Pakistan publicly called on the Taliban for the first time Friday to engage the Afghan government in U.S.-backed peace talks, a potentially significant move that could help pave the way for a settlement to end the decade-long war.
Islamabad's support for the process is seen as vital because of its alleged links to the Taliban and because many of the group's leaders, including chief Mullah Omar, are believed to be based on Pakistani soil.
But the impact of Prime Minister Yousuf Raza Gilani's call Friday depends on whether it is backed by the Pakistani army's shadowy intelligence agency, the ISI, which has been closest to the Taliban. It also remains to be seen just how much sway Pakistan has over the militants.
"It is now time to turn a new leaf and open a new chapter in the history of Afghanistan," said Gilani. "In this spirit, I would like to appeal to the Taliban leadership as well as to all other Afghan groups, including Hizb-i-Islami, to participate in an intra-Afghan process for national reconciliation and peace."
Hizb-i-Islami is led by Gulbuddin Hekmatyar, an Afghan warlord whose ties to Pakistan date back to the war against the Soviets in Afghanistan in the 1980s.
Another key faction is the Haqqani network, viewed by the U.S. military as the most dangerous militant group in Afghanistan. The group's founder, Jalaluddin Haqqani, is another Pakistani ally from the Soviet era and is believed to be based in the country's northwest.
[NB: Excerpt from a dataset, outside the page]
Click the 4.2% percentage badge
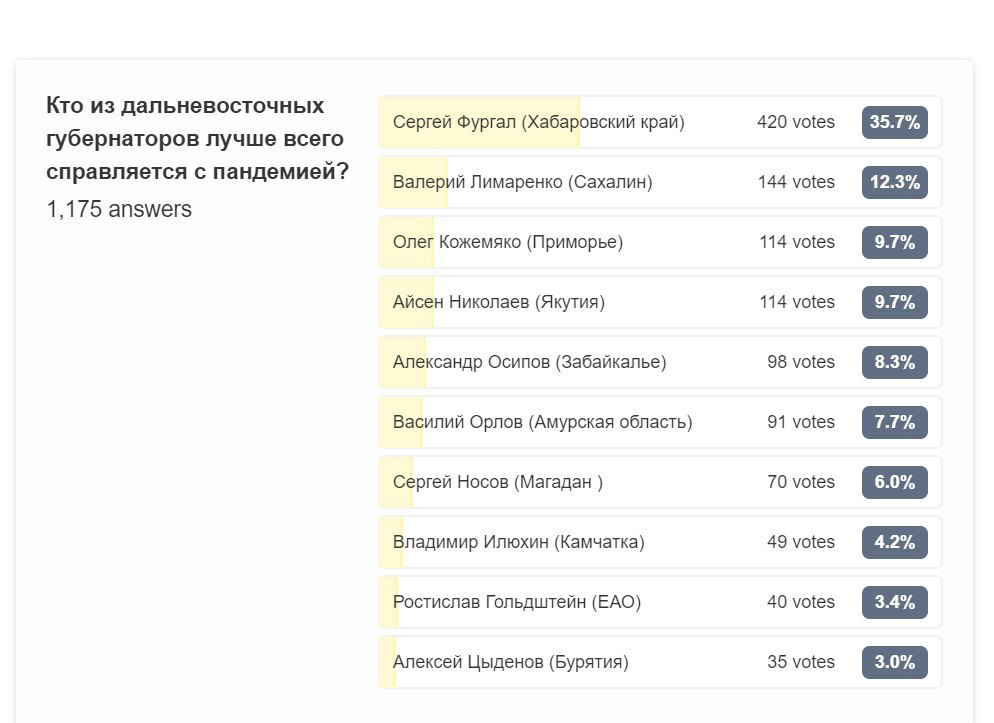 click(x=894, y=542)
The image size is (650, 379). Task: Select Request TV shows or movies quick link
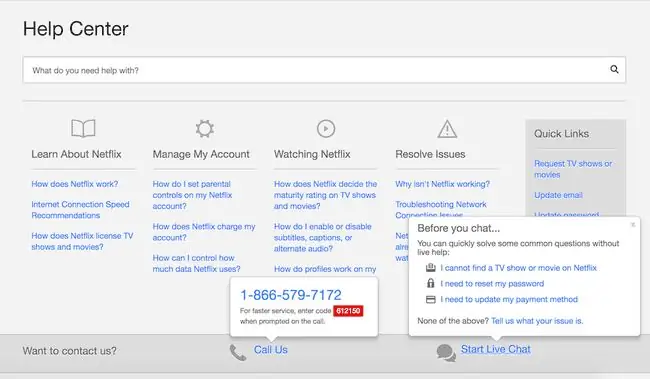573,169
Afghan presidential spokesman Aimal Faizi welcomed Gilani's statements, calling them a positive first step.
"The second step is of course to move forward, to facilitate meetings and talks between the Afghan government and the armed opposition," said Faizi.
The Pakistani prime minister's comments, which followed a visit by Afghan President Hamid Karzai to Islamabad last week, are the latest indication that momentum for peace talks is building.
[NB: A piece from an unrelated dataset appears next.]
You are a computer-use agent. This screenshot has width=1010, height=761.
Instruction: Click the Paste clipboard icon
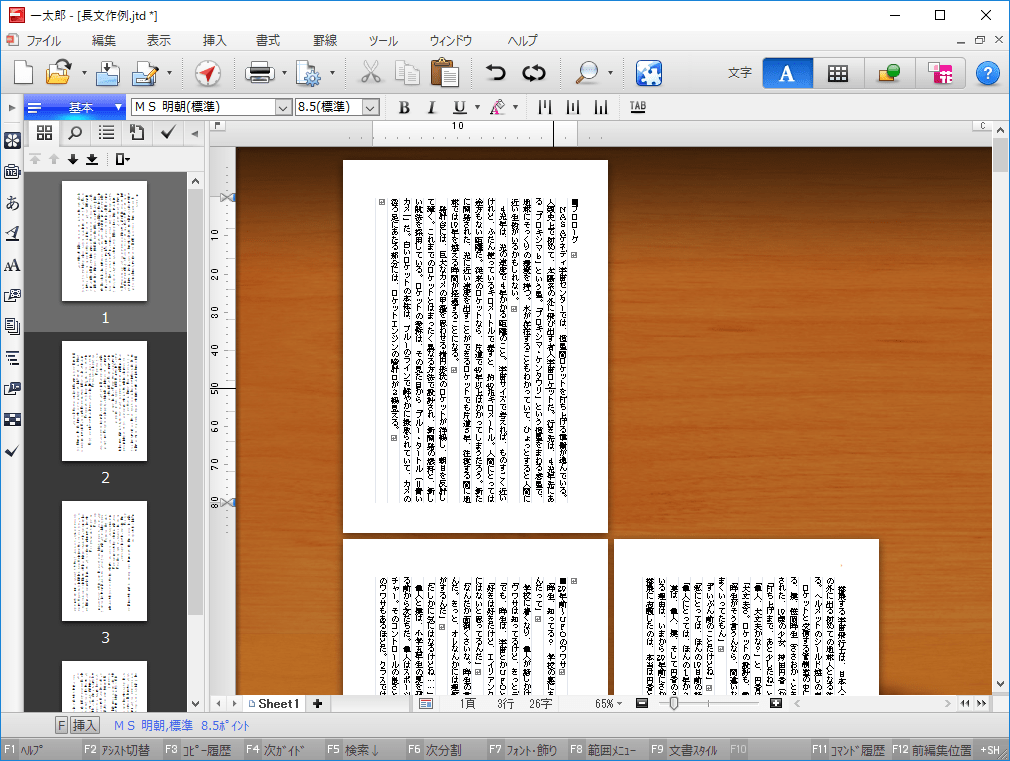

The Taliban are setting up an office in the tiny Gulf state of Qatar in the first step toward formal negotiations. Also, the Obama administration is considering releasing five top Taliban leaders from the U.S. detention center in Guantanamo Bay as a starting point for talks.
But the process has been riddled by rumor, uncertainty and distrust among all the players involved, including the United States.
Karzai initially resisted the U.S.-backed move by the Taliban to set up the Qatar office because he felt the Afghan government was being sidelined.
The Taliban, meanwhile, have said they would prefer to negotiate with the United States, which has 100,000 troops in Afghanistan, rather than the Afghan government.